# WHAT YOU SHOULD DO
Copy, character for character, the stretch of the data from the line containing "You are a GUI agent. The screenshot is 888×2576." through the line containing "XII Śląskie Święto", including both of those lines.

# RECORDED INFORMATION
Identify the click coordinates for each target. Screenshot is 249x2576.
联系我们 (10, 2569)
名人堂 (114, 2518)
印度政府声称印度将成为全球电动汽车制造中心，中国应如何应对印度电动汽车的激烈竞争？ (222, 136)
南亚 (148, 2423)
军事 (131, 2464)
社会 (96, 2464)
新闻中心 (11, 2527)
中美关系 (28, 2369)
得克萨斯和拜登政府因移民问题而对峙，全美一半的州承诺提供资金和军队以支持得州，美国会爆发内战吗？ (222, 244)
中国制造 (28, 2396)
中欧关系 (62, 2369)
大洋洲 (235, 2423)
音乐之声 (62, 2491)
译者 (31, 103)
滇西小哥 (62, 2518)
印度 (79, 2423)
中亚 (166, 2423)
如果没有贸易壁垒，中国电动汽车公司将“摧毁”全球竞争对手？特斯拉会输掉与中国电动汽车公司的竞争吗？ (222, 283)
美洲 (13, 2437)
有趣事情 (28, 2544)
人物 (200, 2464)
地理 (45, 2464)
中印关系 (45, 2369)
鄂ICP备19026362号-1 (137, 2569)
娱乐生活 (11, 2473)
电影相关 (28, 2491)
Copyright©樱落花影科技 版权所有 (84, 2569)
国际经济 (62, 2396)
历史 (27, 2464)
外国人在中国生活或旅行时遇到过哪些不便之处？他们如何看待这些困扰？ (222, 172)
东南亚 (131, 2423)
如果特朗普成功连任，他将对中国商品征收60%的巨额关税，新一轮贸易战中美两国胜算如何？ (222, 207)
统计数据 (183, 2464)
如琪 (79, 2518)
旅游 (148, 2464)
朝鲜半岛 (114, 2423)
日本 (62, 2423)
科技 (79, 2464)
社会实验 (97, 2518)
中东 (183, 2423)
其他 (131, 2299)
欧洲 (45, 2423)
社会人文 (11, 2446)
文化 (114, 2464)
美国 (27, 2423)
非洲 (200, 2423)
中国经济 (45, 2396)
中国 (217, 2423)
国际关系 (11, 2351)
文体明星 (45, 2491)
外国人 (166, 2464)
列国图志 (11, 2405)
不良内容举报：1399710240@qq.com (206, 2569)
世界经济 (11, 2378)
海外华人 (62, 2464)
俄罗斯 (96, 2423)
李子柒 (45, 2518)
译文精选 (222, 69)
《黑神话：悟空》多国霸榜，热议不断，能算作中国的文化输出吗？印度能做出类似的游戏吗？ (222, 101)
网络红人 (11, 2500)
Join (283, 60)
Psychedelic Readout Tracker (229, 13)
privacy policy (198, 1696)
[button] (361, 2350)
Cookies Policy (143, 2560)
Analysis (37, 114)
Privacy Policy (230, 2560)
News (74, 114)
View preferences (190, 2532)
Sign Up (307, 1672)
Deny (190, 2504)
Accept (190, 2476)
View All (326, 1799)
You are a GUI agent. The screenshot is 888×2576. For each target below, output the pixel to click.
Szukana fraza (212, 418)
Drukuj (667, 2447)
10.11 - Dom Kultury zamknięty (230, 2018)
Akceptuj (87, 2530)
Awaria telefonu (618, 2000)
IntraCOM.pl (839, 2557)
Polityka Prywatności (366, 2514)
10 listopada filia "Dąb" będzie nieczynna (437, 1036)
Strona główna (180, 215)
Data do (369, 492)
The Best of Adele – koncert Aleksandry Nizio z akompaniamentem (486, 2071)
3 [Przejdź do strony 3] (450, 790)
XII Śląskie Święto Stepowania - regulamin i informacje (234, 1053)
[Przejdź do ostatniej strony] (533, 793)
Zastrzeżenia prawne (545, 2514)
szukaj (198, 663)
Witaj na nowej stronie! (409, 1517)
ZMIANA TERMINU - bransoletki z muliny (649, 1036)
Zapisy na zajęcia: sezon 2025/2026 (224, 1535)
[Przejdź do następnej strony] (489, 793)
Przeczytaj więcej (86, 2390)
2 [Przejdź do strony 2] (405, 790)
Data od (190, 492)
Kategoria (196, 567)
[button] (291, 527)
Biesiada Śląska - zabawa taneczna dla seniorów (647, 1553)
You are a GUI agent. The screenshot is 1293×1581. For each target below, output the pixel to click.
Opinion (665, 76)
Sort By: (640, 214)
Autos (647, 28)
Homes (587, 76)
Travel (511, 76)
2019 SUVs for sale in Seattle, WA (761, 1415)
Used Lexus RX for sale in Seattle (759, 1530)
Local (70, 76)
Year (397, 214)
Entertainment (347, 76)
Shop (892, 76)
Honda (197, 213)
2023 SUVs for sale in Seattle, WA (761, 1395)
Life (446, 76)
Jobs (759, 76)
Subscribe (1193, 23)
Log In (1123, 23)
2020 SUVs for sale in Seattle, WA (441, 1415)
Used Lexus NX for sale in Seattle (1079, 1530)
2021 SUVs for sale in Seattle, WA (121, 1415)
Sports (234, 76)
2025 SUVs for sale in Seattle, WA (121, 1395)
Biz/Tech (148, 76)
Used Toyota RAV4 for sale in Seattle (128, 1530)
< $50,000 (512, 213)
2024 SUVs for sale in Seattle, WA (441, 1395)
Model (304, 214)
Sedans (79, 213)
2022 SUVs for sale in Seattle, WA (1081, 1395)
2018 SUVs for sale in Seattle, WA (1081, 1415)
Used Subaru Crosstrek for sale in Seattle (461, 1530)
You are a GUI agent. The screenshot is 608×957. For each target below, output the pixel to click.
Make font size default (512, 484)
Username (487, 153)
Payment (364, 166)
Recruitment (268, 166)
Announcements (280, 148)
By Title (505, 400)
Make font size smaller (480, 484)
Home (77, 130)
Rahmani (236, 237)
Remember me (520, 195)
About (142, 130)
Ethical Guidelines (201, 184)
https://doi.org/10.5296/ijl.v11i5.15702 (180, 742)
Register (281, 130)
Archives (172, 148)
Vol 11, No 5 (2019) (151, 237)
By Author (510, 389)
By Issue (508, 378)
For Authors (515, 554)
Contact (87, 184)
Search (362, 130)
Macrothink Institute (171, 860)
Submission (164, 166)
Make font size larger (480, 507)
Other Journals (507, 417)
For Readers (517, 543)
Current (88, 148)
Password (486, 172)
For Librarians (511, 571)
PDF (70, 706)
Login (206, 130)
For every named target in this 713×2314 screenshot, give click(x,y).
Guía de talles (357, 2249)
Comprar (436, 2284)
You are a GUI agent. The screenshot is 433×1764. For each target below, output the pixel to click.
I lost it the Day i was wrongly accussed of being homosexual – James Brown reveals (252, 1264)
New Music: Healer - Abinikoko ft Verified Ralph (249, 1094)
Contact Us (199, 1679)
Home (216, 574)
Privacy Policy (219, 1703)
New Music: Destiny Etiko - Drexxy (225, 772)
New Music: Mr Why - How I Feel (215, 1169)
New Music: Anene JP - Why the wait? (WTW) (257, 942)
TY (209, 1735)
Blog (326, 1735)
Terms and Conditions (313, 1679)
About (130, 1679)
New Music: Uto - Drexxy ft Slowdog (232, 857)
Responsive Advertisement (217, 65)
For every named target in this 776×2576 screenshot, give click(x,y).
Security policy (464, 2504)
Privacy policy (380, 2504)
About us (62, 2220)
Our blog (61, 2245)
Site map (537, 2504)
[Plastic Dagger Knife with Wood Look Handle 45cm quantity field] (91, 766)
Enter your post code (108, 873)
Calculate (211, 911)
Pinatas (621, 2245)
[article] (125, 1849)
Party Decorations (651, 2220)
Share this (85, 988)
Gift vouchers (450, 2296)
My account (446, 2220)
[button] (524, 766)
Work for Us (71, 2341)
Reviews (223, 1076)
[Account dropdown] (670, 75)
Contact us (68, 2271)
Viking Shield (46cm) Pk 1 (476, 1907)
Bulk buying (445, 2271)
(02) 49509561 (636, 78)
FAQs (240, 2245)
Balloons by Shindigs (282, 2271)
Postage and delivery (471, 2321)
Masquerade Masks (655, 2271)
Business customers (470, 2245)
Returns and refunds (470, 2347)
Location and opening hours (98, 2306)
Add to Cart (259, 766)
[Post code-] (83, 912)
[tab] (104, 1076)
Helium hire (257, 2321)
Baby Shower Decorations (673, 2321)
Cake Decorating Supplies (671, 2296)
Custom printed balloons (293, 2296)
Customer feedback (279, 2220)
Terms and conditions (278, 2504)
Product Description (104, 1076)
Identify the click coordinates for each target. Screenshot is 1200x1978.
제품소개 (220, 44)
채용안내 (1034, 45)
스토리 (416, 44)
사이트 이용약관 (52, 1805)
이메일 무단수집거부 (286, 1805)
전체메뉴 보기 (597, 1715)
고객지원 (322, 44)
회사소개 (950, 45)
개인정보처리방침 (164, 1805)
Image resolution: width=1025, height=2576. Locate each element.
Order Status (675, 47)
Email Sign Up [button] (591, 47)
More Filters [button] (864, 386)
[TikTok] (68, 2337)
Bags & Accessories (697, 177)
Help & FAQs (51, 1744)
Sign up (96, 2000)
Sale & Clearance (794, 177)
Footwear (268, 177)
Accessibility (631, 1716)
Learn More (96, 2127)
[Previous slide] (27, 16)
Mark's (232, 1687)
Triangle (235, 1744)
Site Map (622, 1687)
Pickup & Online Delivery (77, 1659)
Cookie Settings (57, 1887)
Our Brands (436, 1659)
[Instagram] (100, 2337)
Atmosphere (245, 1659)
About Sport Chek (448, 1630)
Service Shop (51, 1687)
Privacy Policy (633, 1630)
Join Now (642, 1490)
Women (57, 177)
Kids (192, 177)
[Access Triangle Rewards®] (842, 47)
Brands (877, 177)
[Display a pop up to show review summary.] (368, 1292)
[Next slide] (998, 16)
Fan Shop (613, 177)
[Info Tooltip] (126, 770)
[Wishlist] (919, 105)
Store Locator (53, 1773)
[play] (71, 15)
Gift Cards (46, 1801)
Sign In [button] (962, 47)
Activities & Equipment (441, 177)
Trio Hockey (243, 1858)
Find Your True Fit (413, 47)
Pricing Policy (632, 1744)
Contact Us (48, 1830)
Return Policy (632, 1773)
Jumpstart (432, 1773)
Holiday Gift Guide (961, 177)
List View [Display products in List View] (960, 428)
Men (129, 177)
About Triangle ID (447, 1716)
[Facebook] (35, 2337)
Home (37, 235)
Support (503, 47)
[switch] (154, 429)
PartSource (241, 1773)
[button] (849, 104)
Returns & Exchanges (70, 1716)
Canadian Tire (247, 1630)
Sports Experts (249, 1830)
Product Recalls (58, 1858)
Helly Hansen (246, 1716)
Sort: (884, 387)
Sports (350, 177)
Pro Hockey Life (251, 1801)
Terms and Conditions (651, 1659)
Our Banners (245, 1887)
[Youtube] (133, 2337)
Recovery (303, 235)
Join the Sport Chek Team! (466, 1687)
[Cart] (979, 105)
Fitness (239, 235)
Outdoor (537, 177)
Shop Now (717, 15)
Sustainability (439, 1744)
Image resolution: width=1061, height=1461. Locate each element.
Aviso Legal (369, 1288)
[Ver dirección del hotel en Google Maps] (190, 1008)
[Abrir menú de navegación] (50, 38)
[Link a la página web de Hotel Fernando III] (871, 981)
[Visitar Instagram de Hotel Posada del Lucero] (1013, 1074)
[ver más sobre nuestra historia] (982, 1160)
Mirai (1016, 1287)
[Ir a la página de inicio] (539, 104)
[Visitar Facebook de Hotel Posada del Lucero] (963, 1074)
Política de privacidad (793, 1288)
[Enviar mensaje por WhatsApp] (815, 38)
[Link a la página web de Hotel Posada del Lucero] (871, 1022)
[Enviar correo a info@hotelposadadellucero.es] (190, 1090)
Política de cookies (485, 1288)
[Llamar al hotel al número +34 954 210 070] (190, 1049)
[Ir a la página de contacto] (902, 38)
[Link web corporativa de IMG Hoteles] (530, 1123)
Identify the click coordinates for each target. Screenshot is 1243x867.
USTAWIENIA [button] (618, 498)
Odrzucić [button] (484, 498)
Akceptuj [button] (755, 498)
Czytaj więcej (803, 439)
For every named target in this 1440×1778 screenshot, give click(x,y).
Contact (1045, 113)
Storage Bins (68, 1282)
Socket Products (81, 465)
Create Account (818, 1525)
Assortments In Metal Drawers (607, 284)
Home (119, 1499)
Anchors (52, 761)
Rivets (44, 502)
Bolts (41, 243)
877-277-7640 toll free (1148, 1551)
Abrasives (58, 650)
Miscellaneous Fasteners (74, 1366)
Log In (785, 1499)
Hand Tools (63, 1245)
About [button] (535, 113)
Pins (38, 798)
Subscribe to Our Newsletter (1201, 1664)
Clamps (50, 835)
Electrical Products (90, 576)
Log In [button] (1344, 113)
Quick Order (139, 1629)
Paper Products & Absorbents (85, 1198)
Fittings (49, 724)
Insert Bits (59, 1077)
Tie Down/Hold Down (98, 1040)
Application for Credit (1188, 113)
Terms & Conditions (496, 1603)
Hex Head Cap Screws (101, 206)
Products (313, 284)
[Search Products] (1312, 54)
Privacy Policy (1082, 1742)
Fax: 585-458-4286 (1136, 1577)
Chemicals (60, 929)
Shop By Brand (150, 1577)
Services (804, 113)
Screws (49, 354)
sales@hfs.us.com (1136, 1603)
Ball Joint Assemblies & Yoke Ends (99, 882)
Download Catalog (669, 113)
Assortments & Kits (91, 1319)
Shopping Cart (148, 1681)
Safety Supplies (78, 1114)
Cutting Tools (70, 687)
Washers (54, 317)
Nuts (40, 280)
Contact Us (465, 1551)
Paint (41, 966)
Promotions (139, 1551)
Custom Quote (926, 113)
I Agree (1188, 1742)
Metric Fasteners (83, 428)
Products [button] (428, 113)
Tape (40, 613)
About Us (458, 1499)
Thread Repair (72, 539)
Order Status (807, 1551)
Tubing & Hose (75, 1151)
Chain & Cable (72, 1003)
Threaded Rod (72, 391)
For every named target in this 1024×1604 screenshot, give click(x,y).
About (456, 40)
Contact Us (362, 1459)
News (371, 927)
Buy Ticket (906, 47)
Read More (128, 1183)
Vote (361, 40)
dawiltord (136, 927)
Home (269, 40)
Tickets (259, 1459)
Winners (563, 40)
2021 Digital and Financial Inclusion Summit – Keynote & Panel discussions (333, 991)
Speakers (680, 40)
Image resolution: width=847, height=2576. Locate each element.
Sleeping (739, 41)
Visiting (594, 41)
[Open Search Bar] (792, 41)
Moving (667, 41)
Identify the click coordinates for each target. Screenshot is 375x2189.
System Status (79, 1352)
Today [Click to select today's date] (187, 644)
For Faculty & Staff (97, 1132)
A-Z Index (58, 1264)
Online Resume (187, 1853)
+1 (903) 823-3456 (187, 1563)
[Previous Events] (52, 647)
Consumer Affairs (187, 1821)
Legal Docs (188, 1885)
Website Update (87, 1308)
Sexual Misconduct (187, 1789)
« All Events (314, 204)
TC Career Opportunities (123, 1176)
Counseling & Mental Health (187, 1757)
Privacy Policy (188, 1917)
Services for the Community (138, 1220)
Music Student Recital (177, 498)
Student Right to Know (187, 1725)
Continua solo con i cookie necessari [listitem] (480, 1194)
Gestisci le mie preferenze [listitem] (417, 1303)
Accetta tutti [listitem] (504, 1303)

# REPLY TO THE TASK
You are a GUI agent. The screenshot is 888×2576. For each target below, output the pixel to click.
Szukana fraza (212, 418)
Drukuj (667, 2447)
10.11 - Dom Kultury zamknięty (230, 2018)
Akceptuj (87, 2530)
Awaria telefonu (618, 2000)
IntraCOM.pl (839, 2557)
Polityka Prywatności (366, 2514)
10 listopada filia "Dąb" będzie nieczynna (437, 1036)
Strona główna (180, 215)
Data do (369, 492)
The Best of Adele – koncert Aleksandry Nizio z akompaniamentem (486, 2071)
3 [Przejdź do strony 3] (450, 790)
XII Śląskie Święto Stepowania - regulamin i informacje (234, 1053)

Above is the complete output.